● Task requirements
Given these entries, repeat exactly the lines starting with the one that has "Where should I" and going on through the one that has "Task: Open the Doubao (豆包) menu bar icon", both included, but none of the pictures.

● Task inputs
**********

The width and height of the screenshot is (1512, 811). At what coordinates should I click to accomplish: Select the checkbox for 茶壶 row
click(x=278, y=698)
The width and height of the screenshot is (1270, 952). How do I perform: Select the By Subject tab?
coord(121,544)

**********

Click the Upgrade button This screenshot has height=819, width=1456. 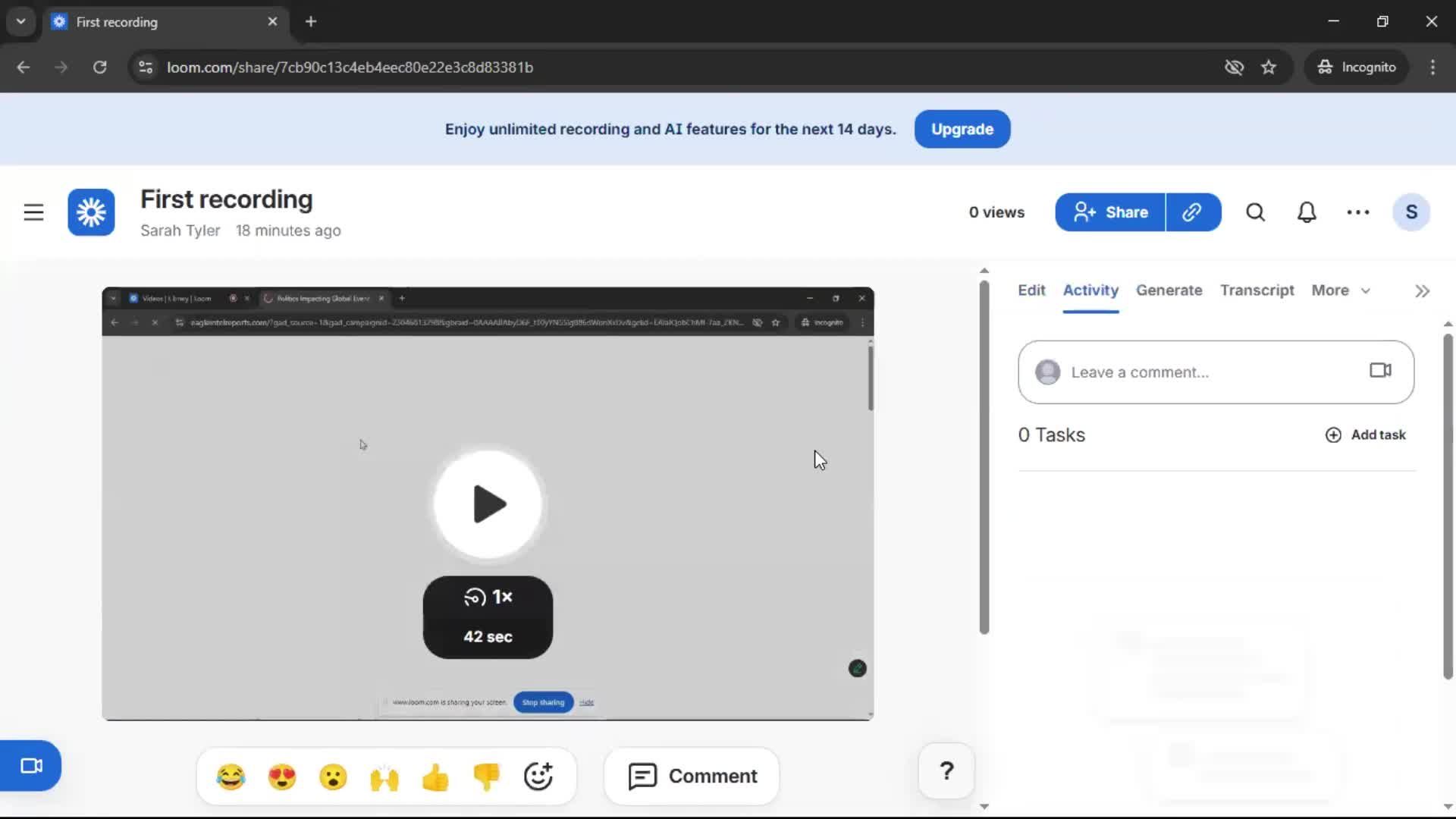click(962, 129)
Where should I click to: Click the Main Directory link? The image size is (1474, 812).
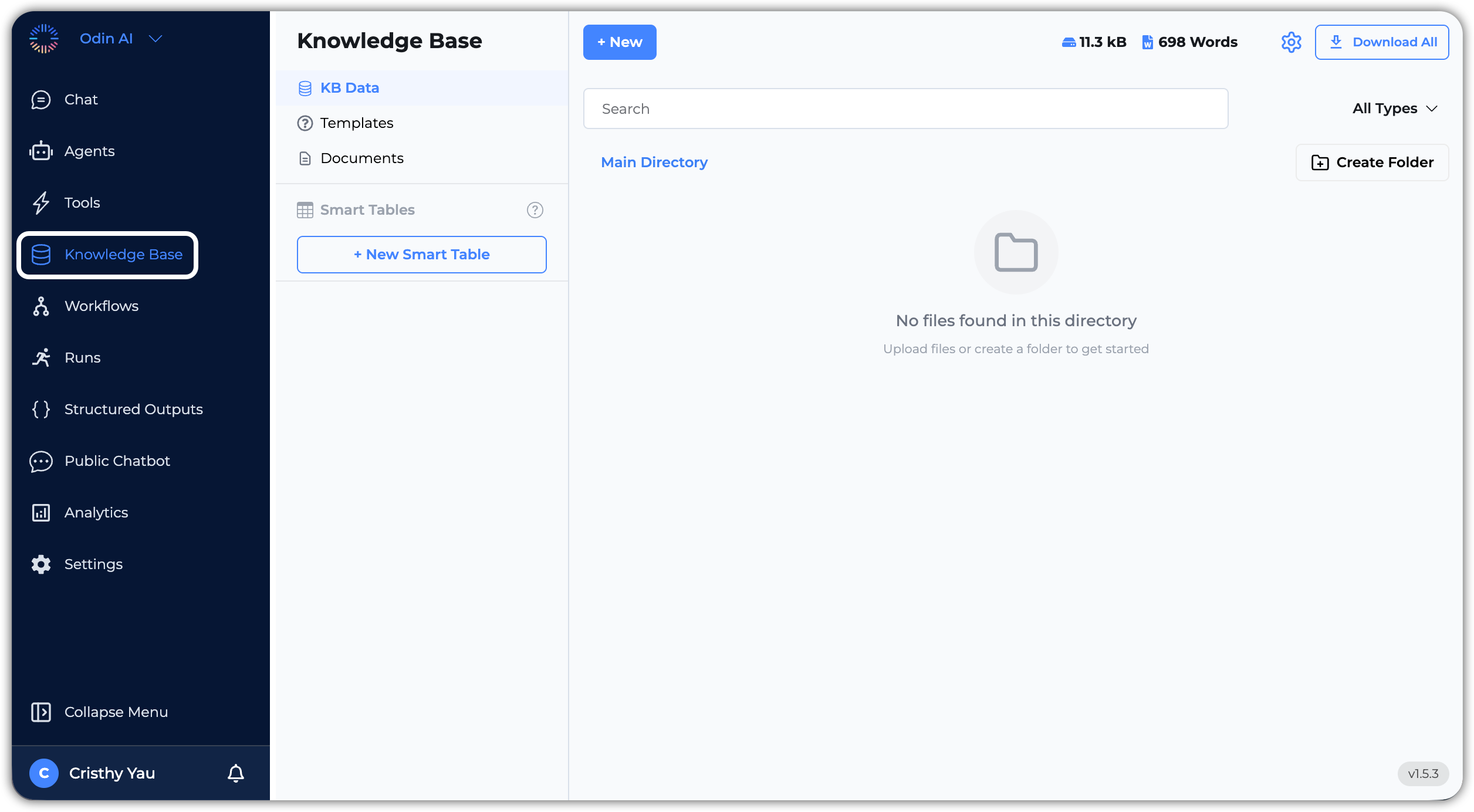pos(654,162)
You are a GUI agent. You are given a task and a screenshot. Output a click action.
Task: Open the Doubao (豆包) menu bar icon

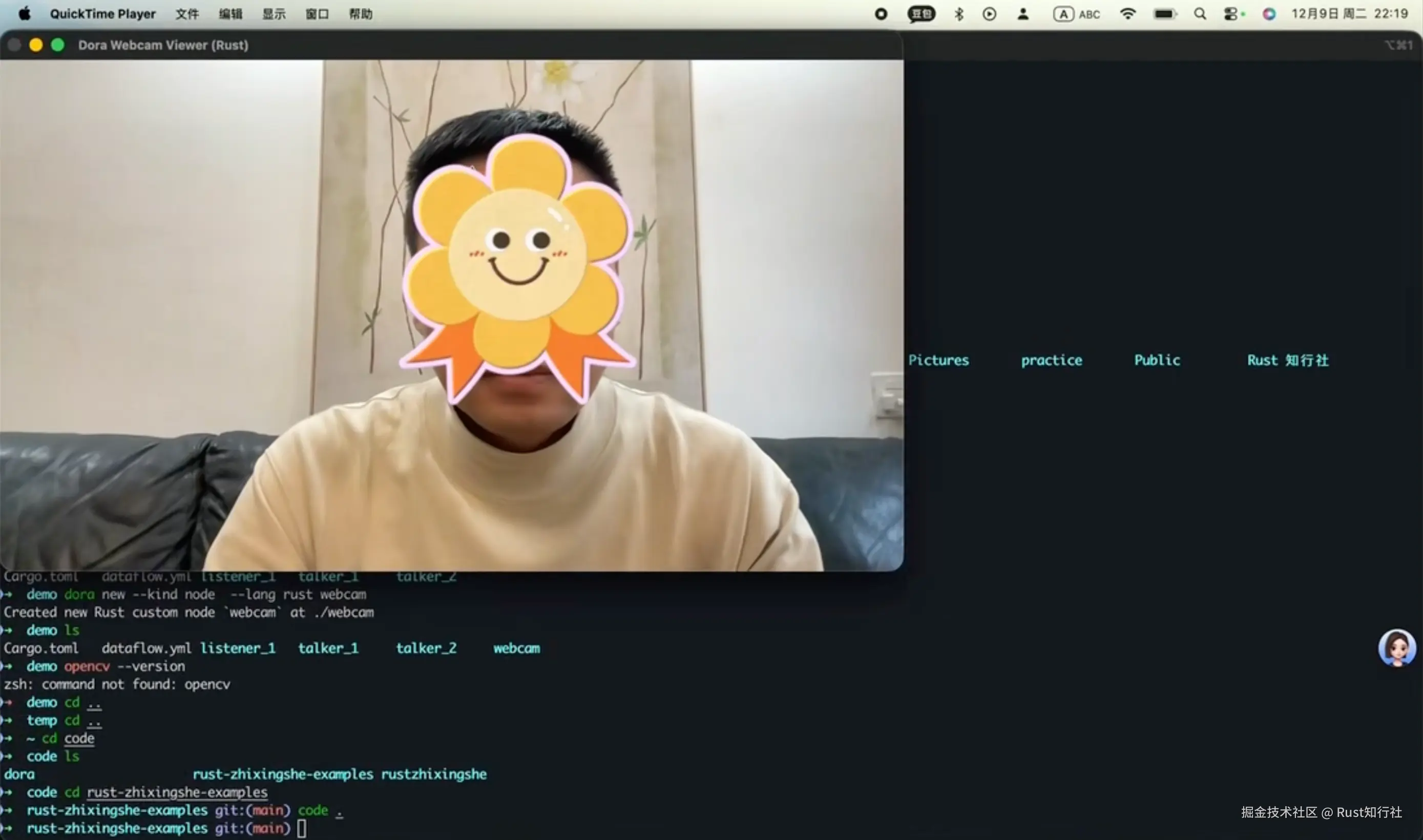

**********

● Task output
Where should I click to: Click the Main Directory link? The image size is (1474, 812).
pos(654,162)
You are a GUI agent. You are given a task and a screenshot. Output a click action.
Task: Open the Doubao (豆包) menu bar icon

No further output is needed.